• _EXERCISE REQUIREMENTS_
Set down the final stretch of the data, from the line that holds "The width and height of the screenshot is (1023, 362)." through the last line, both included, with pictures left out.

[THE DATA — start]

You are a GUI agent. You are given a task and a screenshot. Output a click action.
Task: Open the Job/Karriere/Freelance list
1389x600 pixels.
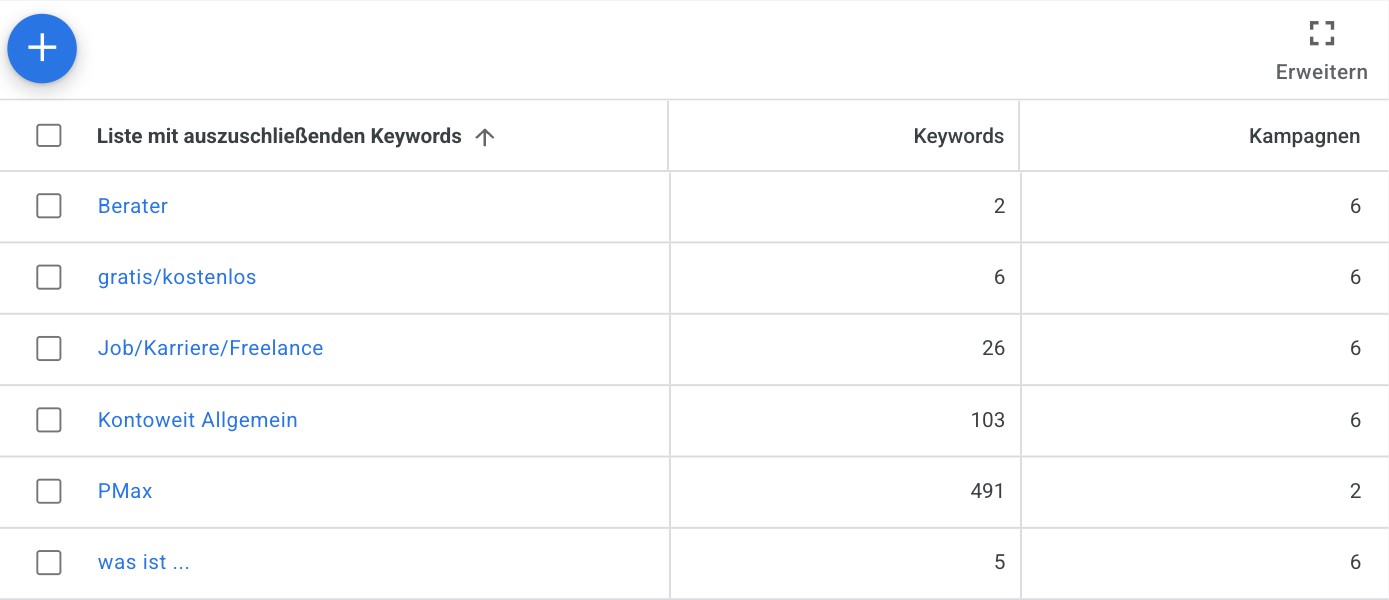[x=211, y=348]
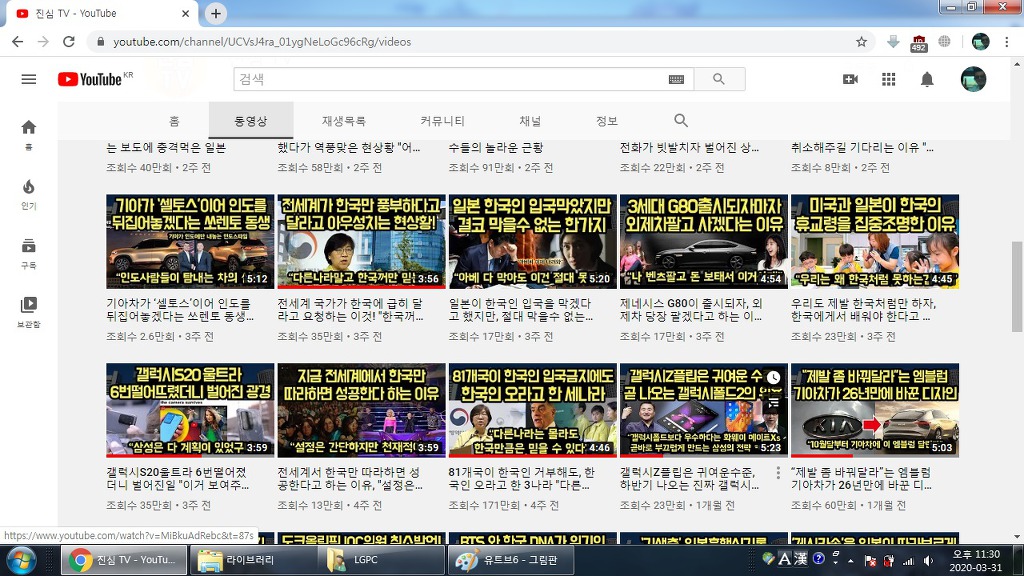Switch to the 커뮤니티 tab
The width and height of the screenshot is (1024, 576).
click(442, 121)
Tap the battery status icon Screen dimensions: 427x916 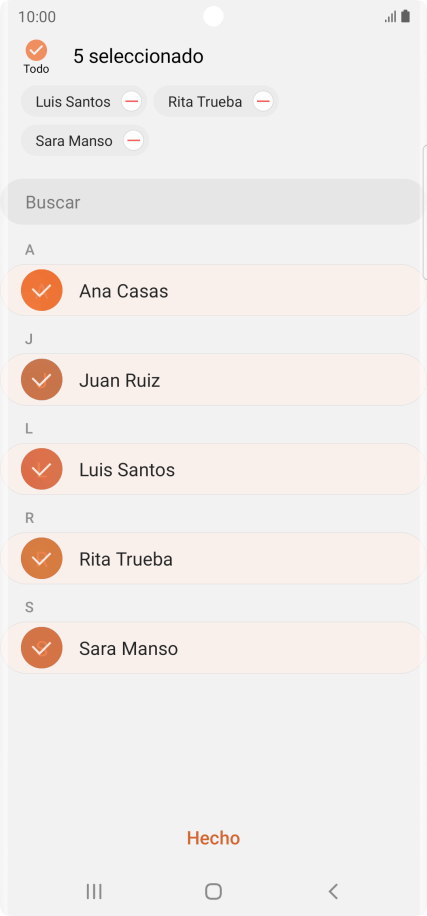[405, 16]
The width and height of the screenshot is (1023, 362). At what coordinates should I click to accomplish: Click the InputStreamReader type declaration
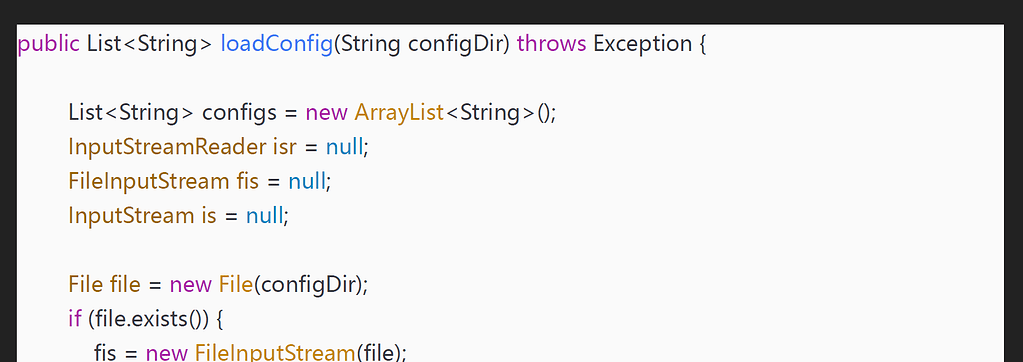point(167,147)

[THE DATA — finish]

• _COMPLETED TASK_
The width and height of the screenshot is (1023, 362). At what coordinates should I click to accomplish: Click the InputStreamReader type declaration
point(167,147)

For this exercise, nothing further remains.